━━━ PROVIDED PASSAGE ━━━

Men Are Threatening to Boycott Gillette Over #MeToo Ad Calling On Them to Be Their 'Best'

A new Gillette ad challenging men to be "the best" they can be by combating toxic masculinity and setting a good example for young boys received widespread praise online—as well as a backlash.

The ad, which transformed the razor brand's slogan "The Best a Man Can Get" to "The Best Men Can Be," called on men to take responsibility in addressing issues of sexism, sexual harassment and assault and bullying in society.

Related: Rebecca Solnit, author and activist who saw #MeToo coming, calls for "revolution in masculinity"

"Bullying. The #MeToo movement against sexual harassment. Toxic masculinity. Is this the best a man can get? Is it?" the ad asked, before showing a montage of scenes depicting cyberbullying, sexual harassment and mansplaining in the boardroom.

"You can't hide from it. It's been going on far too long...making the same excuses," the voiceover said as a scene showed a group of men calling out, "Boys will be boys," followed by footage of two children wrestling on the ground and raising doubt over how the phrase perpetuates sexist stereotypes.

━━━ MATERIAL SUPPLIED ━━━

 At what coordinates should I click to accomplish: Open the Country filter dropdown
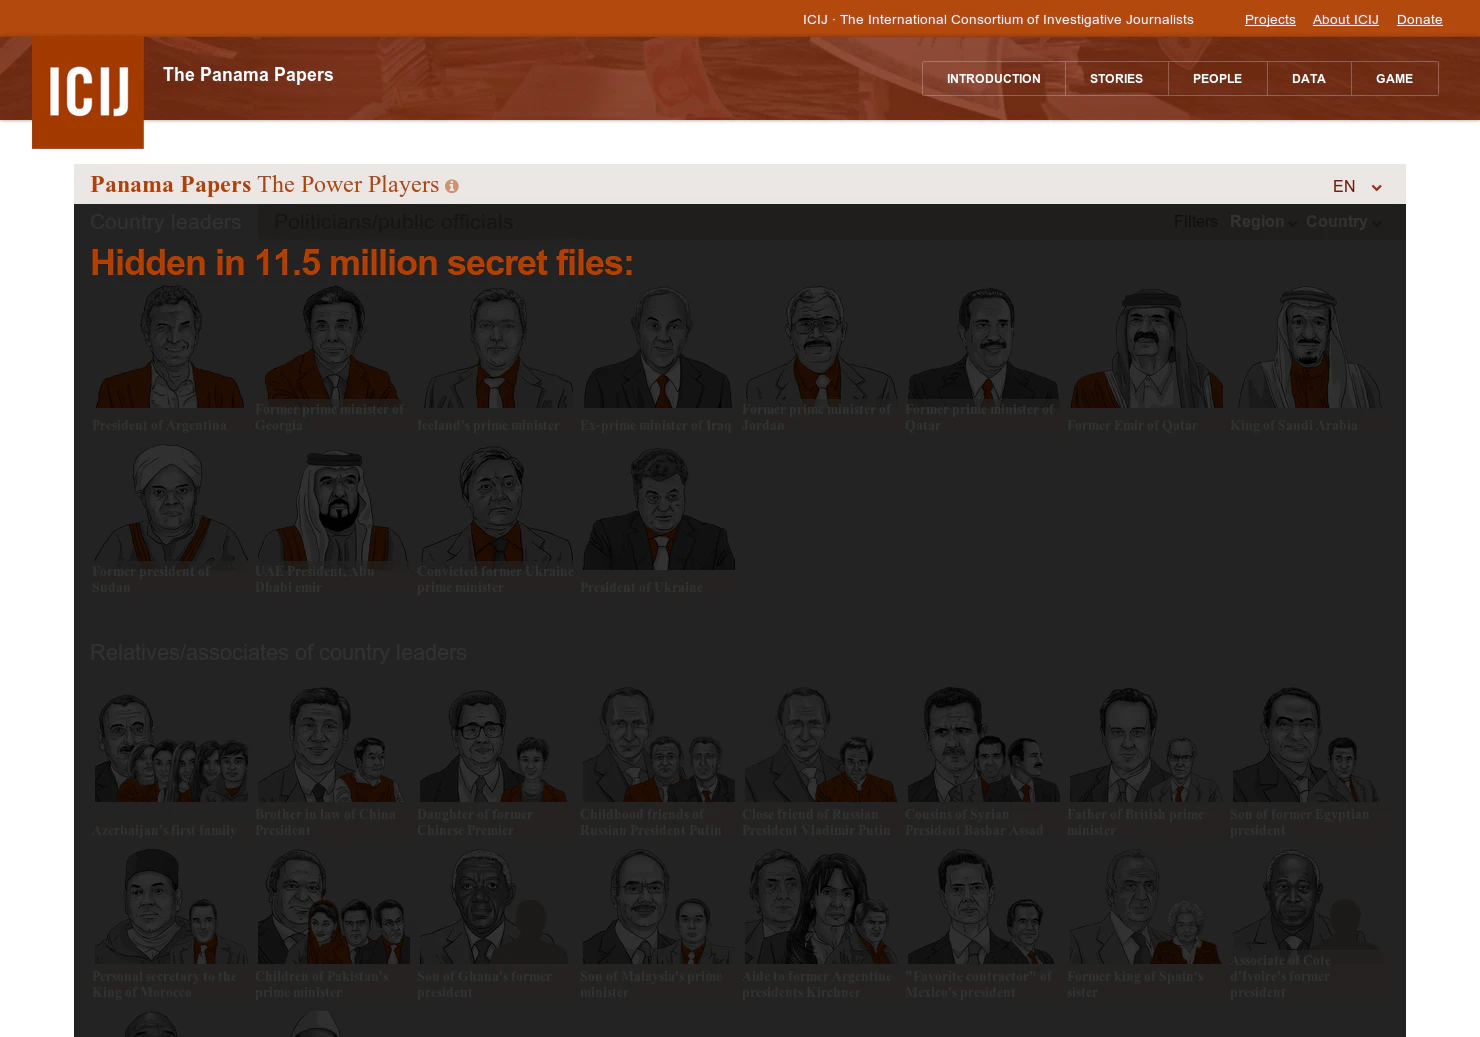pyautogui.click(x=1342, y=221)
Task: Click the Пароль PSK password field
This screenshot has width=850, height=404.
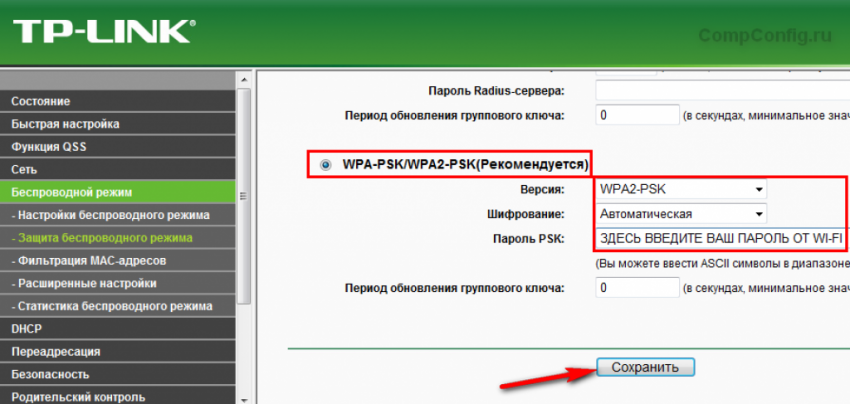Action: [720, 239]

━━━

### TASKS TO COMPLETE
a) Translate this sentence from the Gillette ad article into Spanish: "The ad, which transformed the razor brand's slogan "The Best a Man Can Get" to "The Best Men Can Be," called on men to take responsibility in addressing issues of sexism, sexual harassment and assault and bullying in society."
b) Answer these questions from the Gillette ad article:
(i) What did the ad change the brand's slogan to?
(ii) What phrase does a group of men call out in one scene?
(iii) Where does the ad show mansplaining taking place?
c) Please pick up the Gillette ad article after its final sentence and keep writing it.

### ANSWERS TO THE TASKS
a) El anuncio, que transformó el eslogan de la marca de maquinillas de afeitar "The Best a Man Can Get" en "The Best Men Can Be", instó a los hombres a asumir la responsabilidad de abordar los problemas del sexismo, el acoso y la agresión sexual y el hostigamiento en la sociedad.

b)
(i) "The Best Men Can Be"
(ii) "Boys will be boys"
(iii) In the boardroom

c)
But, in the wake of the #MeToo movement, the ad suggested, "Something has finally changed and there will be no going back...because we, we believe in the best of men."

While the Gillette ad's creators might have been trying to appeal to "the best" in men, the commercial appeared to have drawn mixed reactions from men and women alike. On Youtube, the ad received 264,000 downvotes, compared with 41,000 upvotes as of Tuesday morning.

While some viewers, including Human Rights Campaign spokesperson Charlotte Clymer, embraced the ad as an "unexpectedly powerful and moving video" on toxic masculinity, others denounced it as an "exploitative" attempt to capitalize on an important movement. Some men have further vowed to boycott Gillette over what they consider to be an "assault on masculinity."

Among the strongest critics were British television personality Piers Morgan, who took to Twitter to rail against the ad: "I've used Gillette razors my entire life, but this absurd virtue-signalling PC guff may drive me away to a company less eager to fuel the current pathetic global assault on masculinity."

"Let boys be damn boys. Let men be damn men," Morgan wrote.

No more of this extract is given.